The deeper Sonny gets, the harder it becomes to protect the people closest to him. And that’s where her fear shifts into something almost unbearable—because it’s no longer about power or territory. It’s about Donna Corinthos. A child. Someone completely vulnerable. Someone who could become a target simply because of who her father is.

And Carly has seen this pattern before. Enemies don’t always attack directly. They go for the weakest point. The most emotional target. The one thing that will hurt the most.

That’s what makes her warning feel so urgent. She’s not questioning Sonny’s decisions. She’s trying to make him see that this situation may already be slipping beyond his control.

At the same time, Alexis Davis is starting to look at Willow Tait in a completely different way. What started as a vague suspicion is turning into something much more serious. The more Alexis observes, the more she feels like Willow isn’t just overwhelmed or making bad choices.

There’s something darker there.

And that suspicion becomes even more dangerous when it connects to what’s happening with Drew Cain. What looks like a personal crisis starts expanding into something far more explosive. Alexis begins to realize that the secrets surrounding Drew might not just be unfortunate circumstances—they could be part of something deliberate.

Each lie, each hidden detail, keeps pushing the situation closer to collapse.

If Alexis is right, then Willow isn’t just caught in the middle. She may be helping drive everything forward. And if that truth comes out, it won’t just damage reputations—it will destroy relationships and expose crimes that no one is ready to face.

Then there’s the situation with Jack Brennan and Ross Cullum, which feels like it could blow everything open on a completely different level. What starts as an interrogation could quickly turn into something much bigger, especially if Cullum begins revealing the darker side of the WSB’s past.

Not just missions. Not just secrets. But cover-ups, betrayals, and actions that may have destroyed innocent lives.

If that information comes out, it doesn’t just affect the present—it rewrites the past.

And then there’s Ric again, but this time from a different angle.

Something about him is shifting.

For Sonny Corinthos, that shift feels dangerous in a way that’s hard to define. Ric isn’t acting like someone who’s simply angry or hurt. He’s becoming more calculated, more intense, and more unpredictable. And that combination is what makes him truly unsettling.

Because Ric doesn’t see himself as unstable.

He sees himself as justified.

That’s what makes every decision he makes more dangerous than the last. He can rationalize anything. Convince himself that every line he crosses is necessary. And once someone reaches that point, they don’t stop easily.

Sonny can feel it.

And that feeling starts turning into something heavier than anger. It becomes vigilance. The kind where every conversation is analyzed, every move is questioned, every silence feels suspicious.

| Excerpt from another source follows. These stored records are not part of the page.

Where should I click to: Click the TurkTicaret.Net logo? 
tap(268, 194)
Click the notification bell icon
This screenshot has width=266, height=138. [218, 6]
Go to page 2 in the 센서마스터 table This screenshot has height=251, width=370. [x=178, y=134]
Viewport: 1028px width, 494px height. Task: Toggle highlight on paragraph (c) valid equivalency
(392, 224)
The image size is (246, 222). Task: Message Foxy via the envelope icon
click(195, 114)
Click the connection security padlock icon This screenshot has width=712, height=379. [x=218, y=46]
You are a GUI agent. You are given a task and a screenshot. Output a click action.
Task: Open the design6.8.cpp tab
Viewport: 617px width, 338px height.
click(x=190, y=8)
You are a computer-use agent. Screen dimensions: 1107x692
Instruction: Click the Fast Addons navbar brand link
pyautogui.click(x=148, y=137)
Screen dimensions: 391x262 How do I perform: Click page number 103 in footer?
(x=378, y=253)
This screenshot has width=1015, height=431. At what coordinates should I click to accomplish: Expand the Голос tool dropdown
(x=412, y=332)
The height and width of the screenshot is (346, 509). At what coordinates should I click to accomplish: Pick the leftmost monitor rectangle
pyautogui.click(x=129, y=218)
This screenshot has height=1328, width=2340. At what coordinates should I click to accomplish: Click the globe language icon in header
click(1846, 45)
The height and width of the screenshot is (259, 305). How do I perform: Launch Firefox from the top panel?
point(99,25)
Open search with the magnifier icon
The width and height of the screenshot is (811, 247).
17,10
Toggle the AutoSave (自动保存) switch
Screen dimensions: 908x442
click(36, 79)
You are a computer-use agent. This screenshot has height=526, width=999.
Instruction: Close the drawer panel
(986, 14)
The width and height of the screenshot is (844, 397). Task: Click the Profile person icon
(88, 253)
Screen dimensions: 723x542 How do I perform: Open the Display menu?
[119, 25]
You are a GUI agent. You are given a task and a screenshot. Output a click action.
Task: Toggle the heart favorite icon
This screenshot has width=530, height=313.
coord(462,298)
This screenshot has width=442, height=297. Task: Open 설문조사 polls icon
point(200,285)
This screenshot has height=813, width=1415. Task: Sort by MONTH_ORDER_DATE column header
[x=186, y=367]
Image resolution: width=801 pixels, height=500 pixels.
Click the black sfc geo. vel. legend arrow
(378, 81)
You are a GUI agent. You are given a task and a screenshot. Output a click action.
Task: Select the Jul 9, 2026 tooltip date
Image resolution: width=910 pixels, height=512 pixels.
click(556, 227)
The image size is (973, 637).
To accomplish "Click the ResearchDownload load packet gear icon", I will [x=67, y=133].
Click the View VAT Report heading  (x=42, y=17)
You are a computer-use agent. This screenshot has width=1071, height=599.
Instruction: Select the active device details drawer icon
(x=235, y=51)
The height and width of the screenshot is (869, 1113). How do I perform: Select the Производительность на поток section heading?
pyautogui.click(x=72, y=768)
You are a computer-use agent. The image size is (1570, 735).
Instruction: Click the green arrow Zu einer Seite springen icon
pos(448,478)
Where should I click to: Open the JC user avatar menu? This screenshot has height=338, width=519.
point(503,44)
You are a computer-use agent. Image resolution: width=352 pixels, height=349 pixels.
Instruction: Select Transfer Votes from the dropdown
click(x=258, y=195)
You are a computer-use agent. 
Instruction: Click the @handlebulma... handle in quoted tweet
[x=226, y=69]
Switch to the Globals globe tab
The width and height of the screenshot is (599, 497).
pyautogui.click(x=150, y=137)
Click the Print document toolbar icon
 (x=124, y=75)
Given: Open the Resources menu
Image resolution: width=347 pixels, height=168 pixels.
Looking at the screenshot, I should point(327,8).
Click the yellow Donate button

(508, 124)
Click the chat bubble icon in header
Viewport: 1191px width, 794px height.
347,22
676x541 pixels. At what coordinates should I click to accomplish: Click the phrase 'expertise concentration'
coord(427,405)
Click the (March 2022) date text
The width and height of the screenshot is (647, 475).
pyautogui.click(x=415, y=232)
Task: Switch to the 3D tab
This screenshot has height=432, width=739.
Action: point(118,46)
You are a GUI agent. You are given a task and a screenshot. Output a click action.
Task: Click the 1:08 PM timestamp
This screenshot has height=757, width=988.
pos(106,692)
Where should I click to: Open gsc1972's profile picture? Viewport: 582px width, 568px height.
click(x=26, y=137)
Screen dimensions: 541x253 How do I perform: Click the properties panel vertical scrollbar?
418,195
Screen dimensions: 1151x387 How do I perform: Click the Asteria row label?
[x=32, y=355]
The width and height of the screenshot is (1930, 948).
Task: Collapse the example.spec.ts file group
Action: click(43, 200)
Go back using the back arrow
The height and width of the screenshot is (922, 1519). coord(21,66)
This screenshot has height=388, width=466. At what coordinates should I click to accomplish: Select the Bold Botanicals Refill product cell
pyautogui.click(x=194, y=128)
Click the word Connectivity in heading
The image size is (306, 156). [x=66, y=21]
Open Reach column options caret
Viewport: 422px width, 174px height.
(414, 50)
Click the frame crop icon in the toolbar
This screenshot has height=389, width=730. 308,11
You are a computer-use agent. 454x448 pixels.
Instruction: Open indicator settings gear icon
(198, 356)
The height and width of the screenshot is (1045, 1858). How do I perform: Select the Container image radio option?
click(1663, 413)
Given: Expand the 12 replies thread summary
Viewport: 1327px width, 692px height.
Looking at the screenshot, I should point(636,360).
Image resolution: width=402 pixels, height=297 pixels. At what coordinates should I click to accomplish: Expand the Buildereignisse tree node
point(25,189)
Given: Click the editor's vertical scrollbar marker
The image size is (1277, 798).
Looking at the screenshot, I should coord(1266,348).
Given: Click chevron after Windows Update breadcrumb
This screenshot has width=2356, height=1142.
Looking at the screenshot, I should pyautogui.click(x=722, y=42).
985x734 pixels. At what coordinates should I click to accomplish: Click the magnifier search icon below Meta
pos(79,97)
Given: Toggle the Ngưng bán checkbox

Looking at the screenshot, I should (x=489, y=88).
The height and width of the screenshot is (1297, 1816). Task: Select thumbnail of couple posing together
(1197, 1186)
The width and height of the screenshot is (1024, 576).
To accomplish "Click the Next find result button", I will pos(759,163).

Because Ric isn’t just an external threat.

He’s too close.

Too connected to Sonny’s personal life, his history, his family. And that means any damage Ric causes won’t stay contained. It will spread, hitting emotional pressure points instead of obvious targets.

That’s what makes this entire storyline feel so intense right now.

It’s not just about conflict. It’s about tension building quietly in every direction. Relationships weakening. Secrets expanding. Characters making decisions that feel small in the moment but are clearly leading toward something much bigger.

And the worst part is that no one seems fully aware of how close everything is to exploding.